The Tollkhns both have jobs, they have built their own home, they seem textbook beneficiaries of unification with every reason to thank Kohl for his efforts.

But they are fearful of the future; Andreas plans to vote for Gerhard Schrder's Social Democratic Party (SPD), while Birgit supports the ex-Communist Democratic Socialist Party (PDS).

"From a family point of view, I know we would never have been able to build our own house in East Germany," Birgit explained.

"But from a mother's point of view," she said, "for the security of my children's future, I would rather go back to when the [Berlin] Wall was up."

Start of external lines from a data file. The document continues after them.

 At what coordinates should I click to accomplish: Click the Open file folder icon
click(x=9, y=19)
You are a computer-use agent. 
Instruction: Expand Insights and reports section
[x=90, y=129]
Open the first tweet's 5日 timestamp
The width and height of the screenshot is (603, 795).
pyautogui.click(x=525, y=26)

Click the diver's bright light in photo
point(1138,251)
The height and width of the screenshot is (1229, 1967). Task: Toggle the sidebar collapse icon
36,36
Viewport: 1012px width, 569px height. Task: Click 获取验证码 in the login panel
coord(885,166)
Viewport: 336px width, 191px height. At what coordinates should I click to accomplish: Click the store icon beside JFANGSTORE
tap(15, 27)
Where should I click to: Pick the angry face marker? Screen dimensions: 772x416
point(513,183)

"People can recognize with their minds that their living standards have improved, but at the same time their hearts, their mentalities, are not satisfied," says Andre Bri, the PDS campaign manager. "They have forgotten the bad things in their old lives and they have got used to things like democracy and the freedom to travel.

"But they are still shaped by the values of East Germany - social justice, social security, and social equality," he adds. "They have not been able to adjust to West German values in eight years."

If this is true generally, it is even more true among the ranks of eastern Germany's army of unemployed.

East's antiquated industry

Unification laid bare just how antiquated East German industry was. Uncompetitive on world markets, the economy suffered a double whammy when its traditional export markets in the former Soviet Union disappeared. Effectively de-industrialized, the East German economy collapsed almost overnight, and hundreds of thousands of jobs went with it.

The German government has poured vast amounts of money into the five eastern states over the past eight years - as much as $550 billion according to Kohl's boasts in campaign speeches. But as Gero Neugebauer, a political scientist at Berlin's Free University notes, "the government has been successful in bringing money, but it has failed to create jobs."

Bitterness in Bitterfeld

Nowhere is this clearer than in the town of Bitterfeld, 80 miles south of Berlin. Once, Bitterfeld was the center of the East German chemical industry: It enjoyed the sad distinction of being the most poisonously polluted town in Europe, but 33,000 people worked there.

Today, the chemical complex spreads across acre after acre of abandoned, weed-strewn, smoke-blackened hulks, dirty red-brick ruins with broken windows fit only for destruction. Still, this post-industrial wasteland is brightened in spots by bright new chemical factories, such as Bayer's brand new, pastel-painted plants surrounded by grassy lawns and flower beds.

The government and private investors have pumped $2.5 billion into the regeneration of Bitterfeld's chemical park, according to Linden Blue, the park's American managing director and the man in charge of attracting new business. But the town's industry employs only 10,000 people today, less than a third of its former population.

Too few jobs

The very modernity of the new plants going up, and their efficiency, spells doom for those who remain jobless. Even if the park attracts full capacity, Mr. Blue estimates, it will not create more than another 3,500 jobs.

"The community has learned that production facilities themselves don't have that many jobs," he says. "They cannot expect the factories to give them work."

Only in the long run, he hopes, if the park acts as a magnet, will small companies servicing the chemical industry spring up and begin to hire workers.

In the face of eastern Germany's fundamental economic weakness it is hard to see how any political party could do much to alleviate unemployment in the foreseeable future, warns Prof. Everhard Holtmann, who teaches politics at Martin Luther University in Halle.

"The tools to improve the economic situation are here, and they are being used," he says. "I don't see any additional tools available."

That pessimism seems widely shared in Bitterfeld, where few people put much faith in any of the parties to solve their problems.

"It won't make much difference whoever wins," says Gunter Triepisch, an unemployed bulldozer driver. "So I suppose you might as well vote for the SPD. It's the lesser of two evils."